Abstract

Previous studies have shown that reduction in QRS area after cardiac resynchronization therapy (CRT) is associated with improved long-term clinical outcome. To investigate whether reduction in QRS area is associated with hemodynamic improvement and whether QRS area reduction could be used for CRT optimization. A total of 78 patients with an indication for CRT were prospectively included in 4 hospitals. QRS area was calculated from vectorcardiograms synthesized from 12-lead ECGs. Hemodynamic response was assessed invasively as the maximum rate of percentual left ventricular pressure (%LVdP/dtmax) rise.
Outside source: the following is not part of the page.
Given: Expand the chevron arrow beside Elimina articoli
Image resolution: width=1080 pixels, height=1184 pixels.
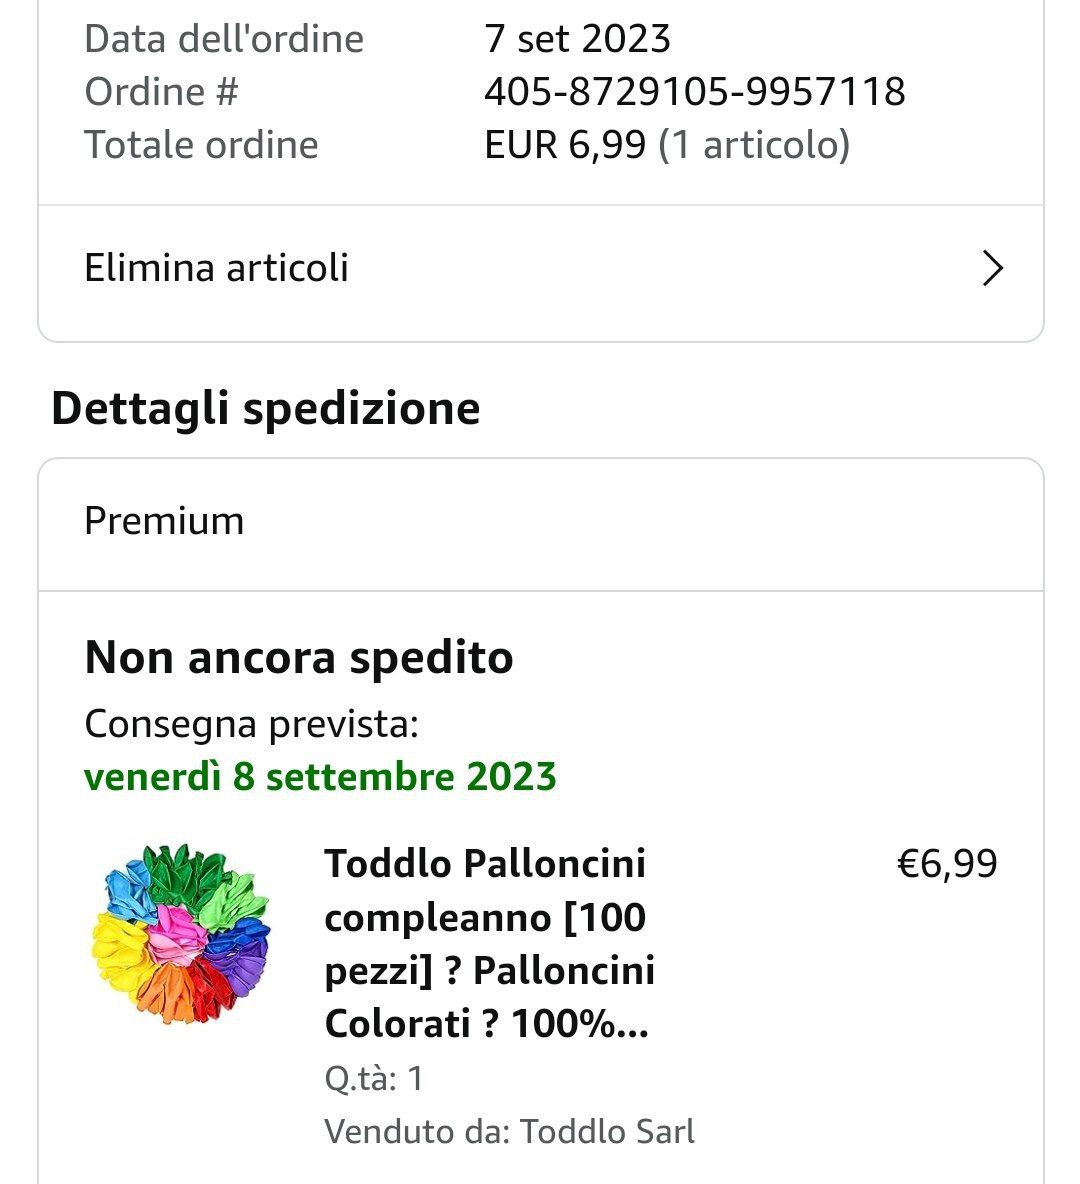Looking at the screenshot, I should coord(992,268).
QRS area change was studied in relation to LV-lead position (n=26), proximal versus distal LV lead position (n=27), and VV-delay (n=25). Combining all measurements in all patients showed a significant correlation between QRS area reduction and %LVdP/dTmax increase (R=0.49, P<0.0001). Also, when one fixed routine implantation setting was used for each patient (lateral lead position, distal, AV-delay 120-150ms, VV-delay 0ms) this correlation was present (figure, panel A). In 21 patients in which at least 3 lead positions were available, there was also a significant correlation between QRS area reduction and %LVdP/dtmax increase (panel B). For VV-delay, 25 other patients as well showed a significant correlation (average R=0.53, p<0.0001). Within patients, QRS area reduction is associated with %LVdP/dtmax increase with various LV lead positions and VV-intervals. Therefore, QRS area, which is an easily obtainable and objective parameter, might be a promising tool for optimization of LV lead position and device programming in CRT.